2.             2.1. À teneur de l’art. 66 al. 1 et 3 LOJ, le pouvoir judiciaire favorise le règlement amiable des différents et promeut le dispositif d’encouragement à la médiation prévu par la loi sur la médation du 27 janvier 2023 (LMédiation ; E 6 25).

Selon l’art. 34A LaCP, en lieu et place d’une conciliation, le Ministère public peut inviter le prévenu, d’une part, le plaignant, le lésé ou les proches de la victime, d’autre part, à engager une médiation au sens de l’art. 66 ss LOJ (al. 1). Si la médiation aboutit, le Ministère public classe la procédure (al. 2).

En vertu de la directive C.12 du Procureur général (révisée le 16 mai 2024), le procureur choisit, en fonction de son appréciation, les procédures susceptibles d'être soumises à une médiation, les situations s’y prêtant particulièrement étant les suivantes : injures, à l'exception de celles proférées à l'encontre d'un représentant de l'autorité ; autres atteintes à l'honneur ; événements de la vie quotidienne ayant dégénéré ; conflits sur le lieu de travail ; infractions de petite ou moyenne importance entre personnes étant amenées à se revoir ; et litiges commerciaux, notamment en cas de concurrence déloyale (ch. 2.1 et 2.2).

Le procureur propose aux parties d’entrer en médiation. Il peut le faire durant l'instruction, notamment à l'occasion d'une audience à laquelle les parties sont présentes. Il peut également le faire dès réception d'une plainte ou d'un rapport de police en écrivant aux parties (ch. 4.1).

En cas de mise en œuvre de la médiation, le procureur suspend la procédure ou l'instruction pénale au sens des art. 314 et 316 CPP pour trois mois. Cette suspension est renouvelable (ch. 4.5).

2.2. En l’espèce, si la directive C.12 n’exclut a priori pas de la médiation les infractions qui se poursuivent d’office, il ressort de la liste figurant sous ch. 2.2. de cette directive que les situations qui s’y prêtent concernent essentiellement des infractions poursuivies sur plainte, soit des infractions de moindre gravité.

Or, l’infraction d’extorsion et de chantage avec la circonstance aggravante du brigandage ici reprochée (art. 156 ch. 1 et 3 CP), même sous la forme d’une tentative, n’est à l’évidence pas une infraction de peu de gravité, vu la peine-menace encourue.

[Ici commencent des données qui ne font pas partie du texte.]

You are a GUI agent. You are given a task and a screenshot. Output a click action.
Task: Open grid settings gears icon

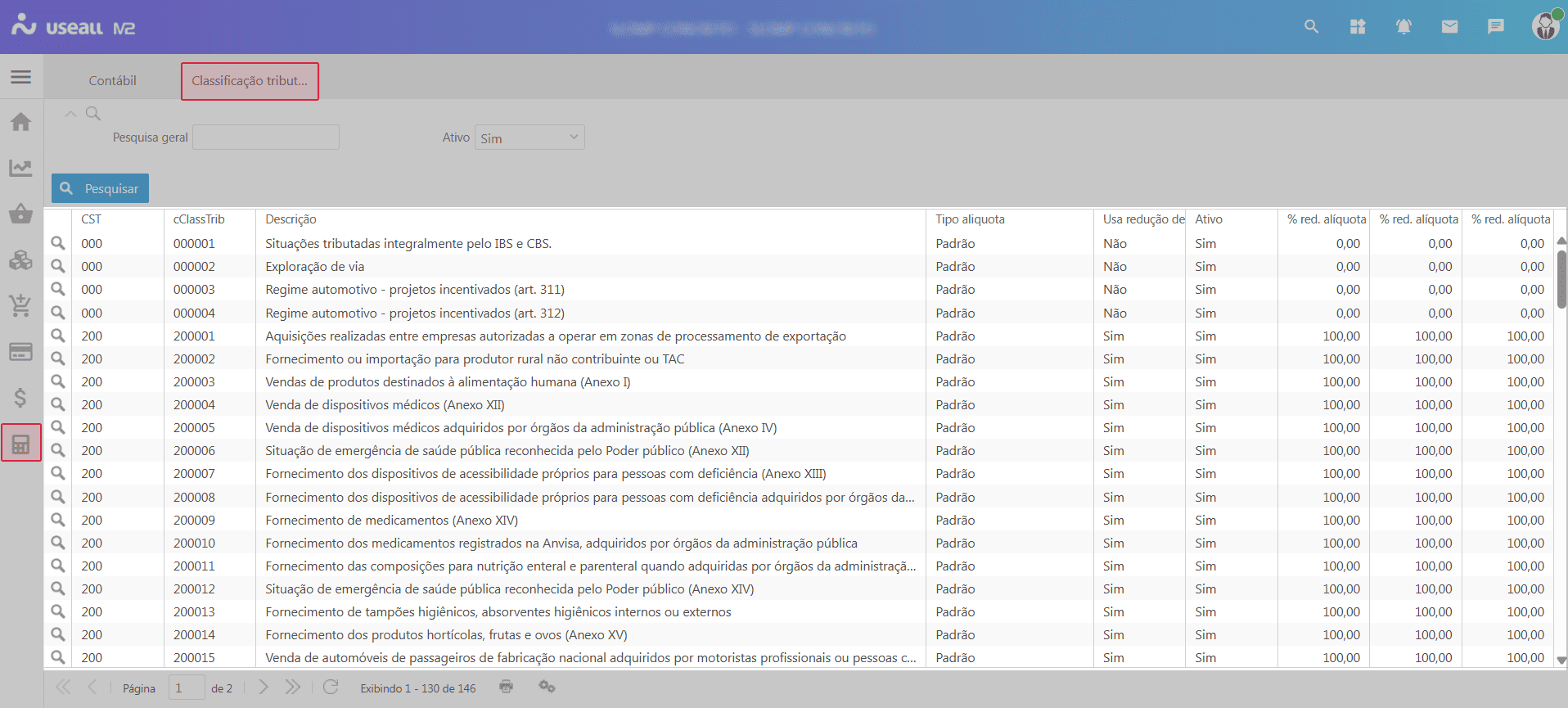[547, 687]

Enfin, si la médiation est effectivement un processus de règlement à l’amiable des litiges qui doit être encouragé, le Ministère public dispose à cet égard d’un large pouvoir d’appréciation, preuve en est la rédaction potestative de l’art. 34A LaCP ("le Ministère public peut…"). Ainsi, quand bien même les parties sont d’accord pour une médiation, rien n’oblige le Ministère public à mettre en œuvre cet instrument. Partant, on ne discerne pas en quoi les principes de la bonne foi et de la proportionnalité seraient violés par le refus querellé.

Il en résulte qu’il ne saurait être reproché au Ministère public d’avoir refusé de mettre en œuvre une médiation pénale et ainsi de suspendre l’instruction, laquelle était au demeurant à son terme.

3.             Le recours sera rejeté, sans qu'il soit nécessaire de requérir l'avis de l'autorité intimée (art. 390 al. 2 et al. 5 a contrario CPP).

4.             Le recourant, qui succombe, supportera les frais envers l'État, fixés en totalité à CHF 900.- (art. 428 al. 1 CPP et 13 al. 1 du Règlement fixant le tarif des frais en matière pénale, RTFMP ; E 4 10.03), étant précisé que même lorsque qu'il obtient l'assistance judiciaire, le recourant débouté peut être condamné à prendre à sa charge les frais de la procédure dans la mesure de ses moyens (arrêt du Tribunal fédéral 6B_380/2013 du 16 janvier 2014, consid. 5).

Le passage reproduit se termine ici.